Se vogliamo quindi immaginarci il classico paesaggio agricolo dell’epoca romana, dobbiamo pensare ad una campagna con viti maritate ad alberi disposte a filari o a quinconce (come il numero 5 su un dado), con strisce di terreno intermedie dove si seminava il grano (o altre colture). Naturalmente non mancava l’olivo.
Non è un mondo agricolo così distante da noi, anche se oggi dimenticato. Ancora ad inizio Novecento, il vino Chianti era prodotto da un modello di viticoltura molto simile, ben raffigurato in quest’opera di Raffaello Sorbi (1893): vigne con viti maritate (sistema detto in Toscana “testucchio”), alternate a strisce di grano o altre colture, gestite da coloni in mezzadria. Erano identici anche i buoi con la museruola (la consiglia anche Plinio, poi vedrete).
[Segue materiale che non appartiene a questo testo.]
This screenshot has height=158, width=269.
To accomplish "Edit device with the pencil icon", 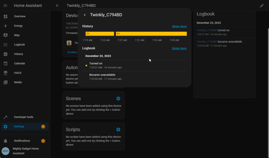I will (262, 6).
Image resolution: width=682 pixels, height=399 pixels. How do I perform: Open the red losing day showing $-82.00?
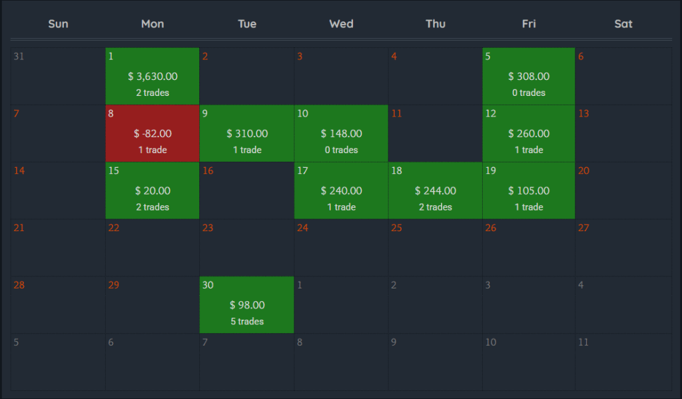point(153,133)
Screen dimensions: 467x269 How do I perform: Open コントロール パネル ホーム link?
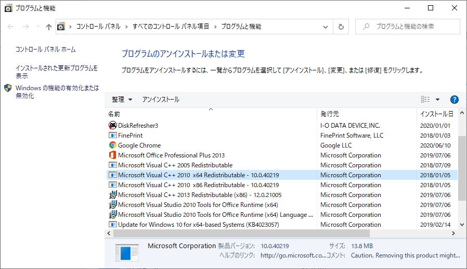tap(46, 50)
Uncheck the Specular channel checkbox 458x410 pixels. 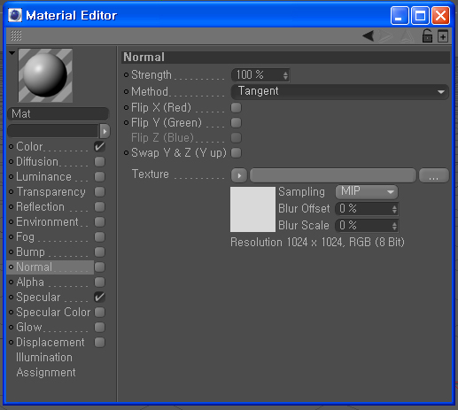pos(100,298)
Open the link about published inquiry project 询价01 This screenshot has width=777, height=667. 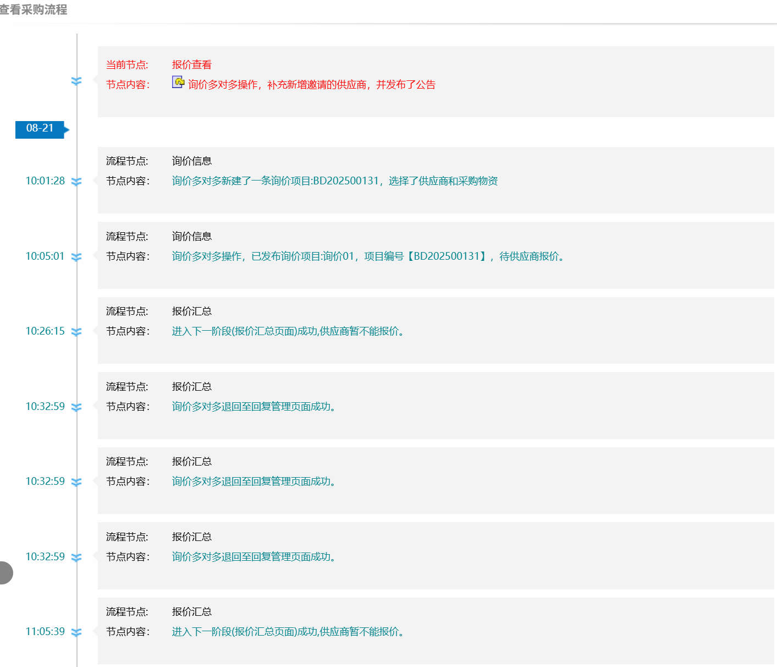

Solo più tardi Roma ingloberà anche la viticoltura di origine greca, la vigna bassa, con l’alberello senza sostegno o con un sostegno “morto” (il palo), portando poi avanti entrambe.
Lost in translation.
Mi rifaccio al titolo di un noto film di diversi anni fa, Lost in traslation (perso nella traduzione), che rende bene l’idea di quello che è successo con la viticoltura dell’antica Roma, spesso travisata per problemi di traduzione o culturali.
Purtroppo è anche colpa nostra. L’Italia moderna del vino non si è curata molto del suo immenso patrimonio storico-culturale, occupandosene solo in modo superficiale. Spesso la narrazione della storia del vino (compresa la nostra) in epoca moderna, è stata lasciata in mano ad autori estranei alla nostra cultura, che non avevano gli strumenti sufficienti per capirla.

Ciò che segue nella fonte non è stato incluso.